§ **Extracted data entries**:
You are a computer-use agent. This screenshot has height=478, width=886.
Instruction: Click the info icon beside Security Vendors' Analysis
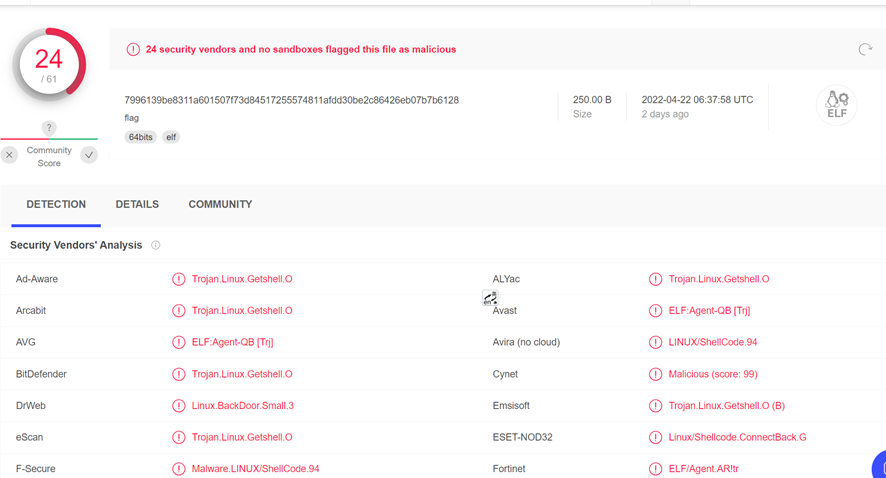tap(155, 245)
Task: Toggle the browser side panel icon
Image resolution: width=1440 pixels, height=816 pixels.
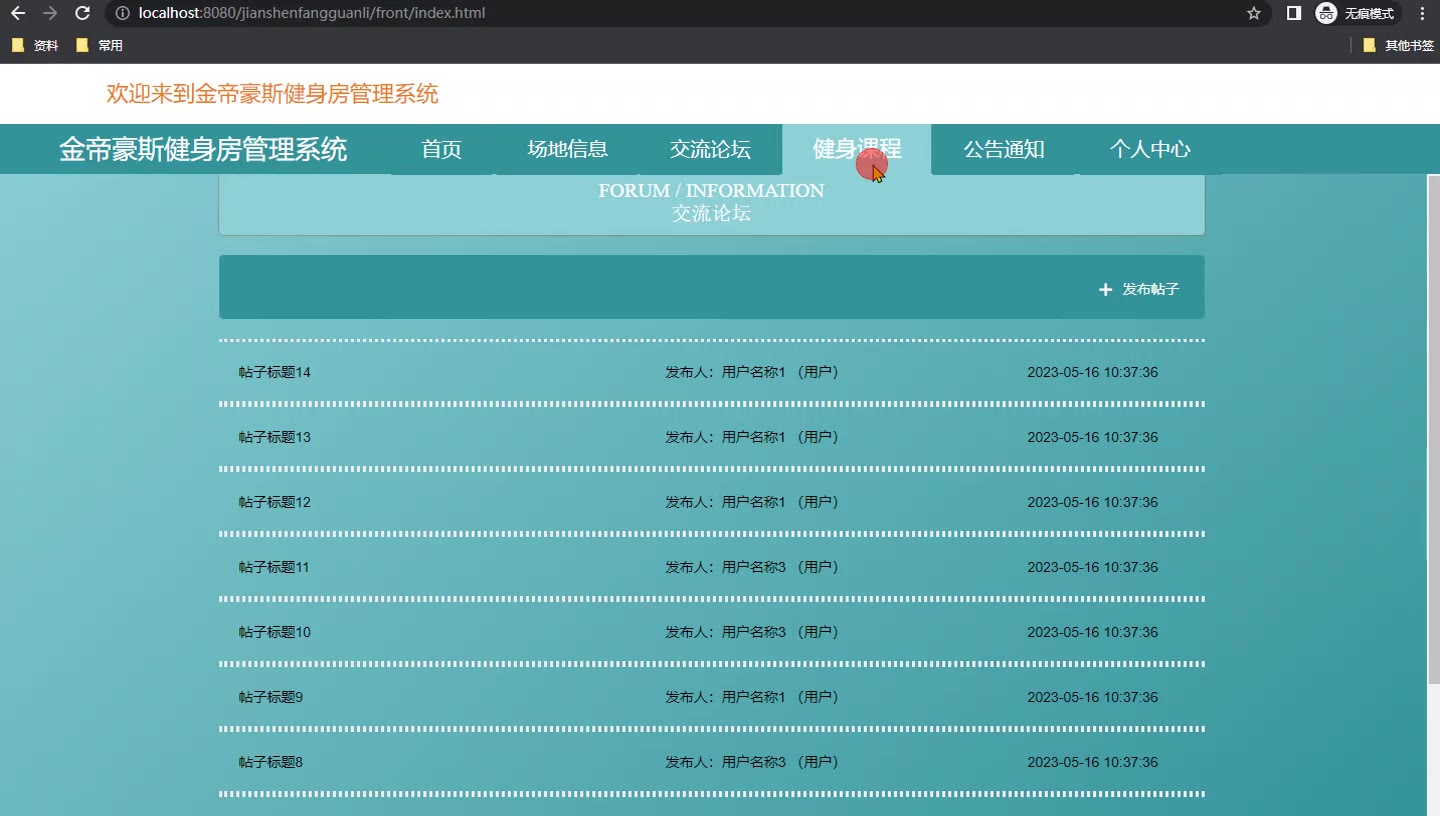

...

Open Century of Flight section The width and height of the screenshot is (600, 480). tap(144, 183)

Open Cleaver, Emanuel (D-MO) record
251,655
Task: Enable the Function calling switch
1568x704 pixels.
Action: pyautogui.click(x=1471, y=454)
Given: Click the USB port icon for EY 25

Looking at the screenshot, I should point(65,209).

* * *

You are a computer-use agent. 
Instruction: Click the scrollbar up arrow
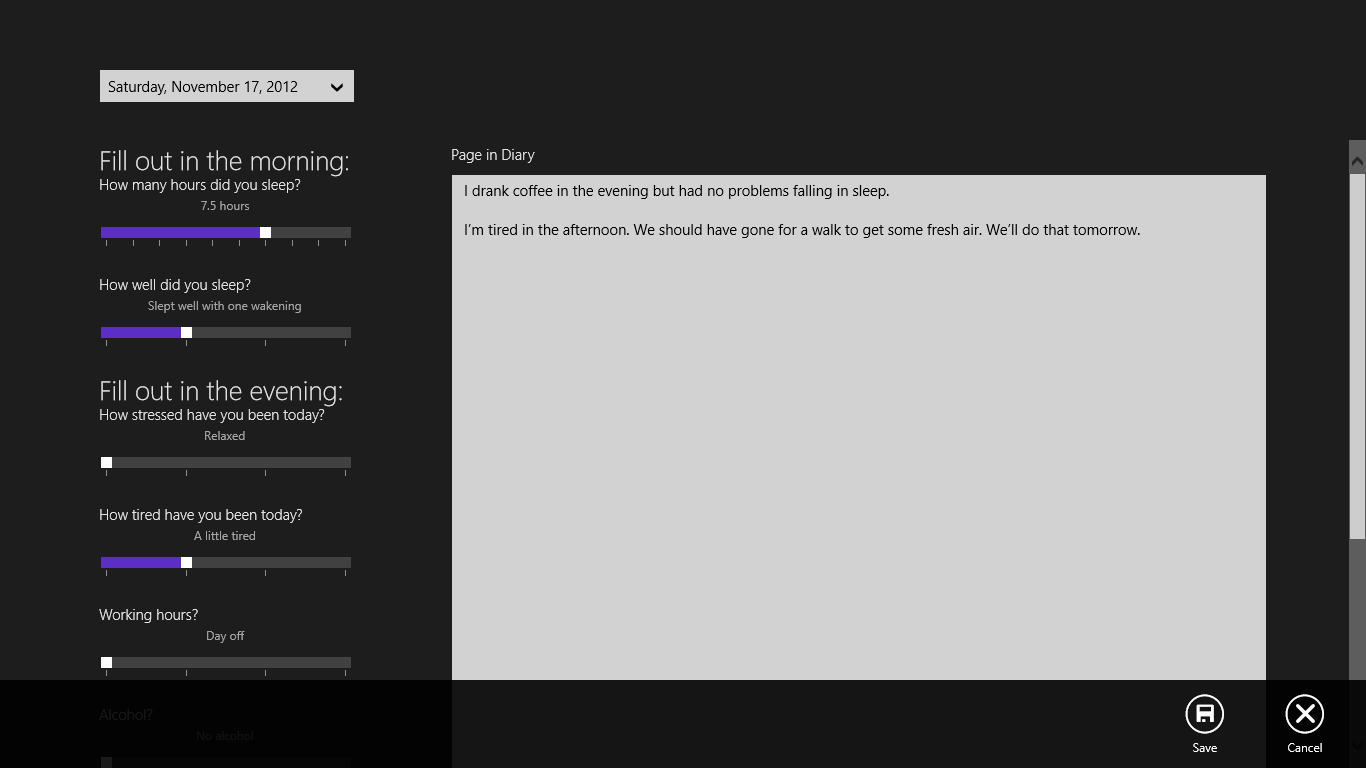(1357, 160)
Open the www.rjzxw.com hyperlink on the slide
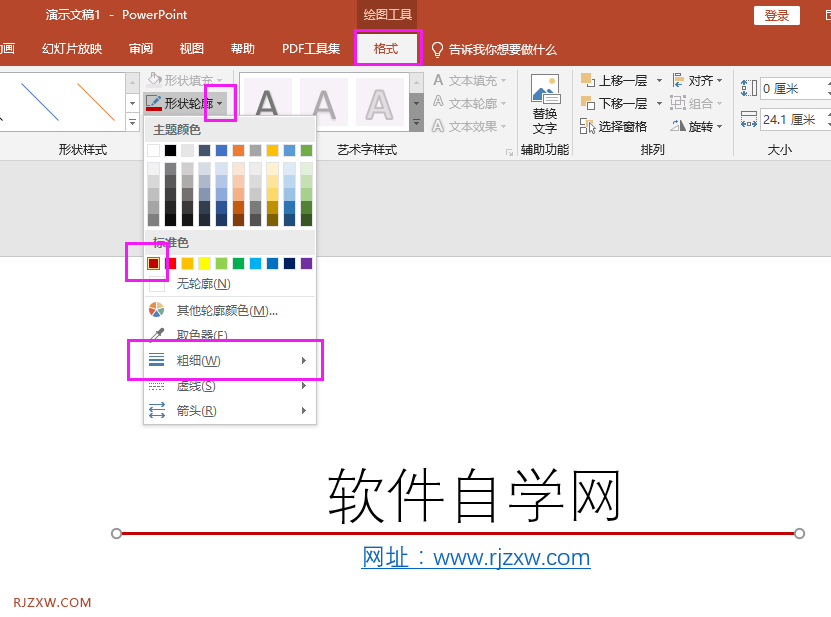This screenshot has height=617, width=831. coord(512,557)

§ **GOAL OF THE EXERCISE**: All pictures are to be skipped. Output, word for word, the lines in the data above starting at the line containing "You are a computer-use agent. This" and ending at the line containing "Image resolution: width=1440".

§ **EXPECTED ANSWER**:
You are a computer-use agent. This screenshot has height=478, width=886.
Instruction: Click the info icon beside Security Vendors' Analysis
tap(155, 245)
Task: Toggle the browser side panel icon
Image resolution: width=1440 pixels, height=816 pixels.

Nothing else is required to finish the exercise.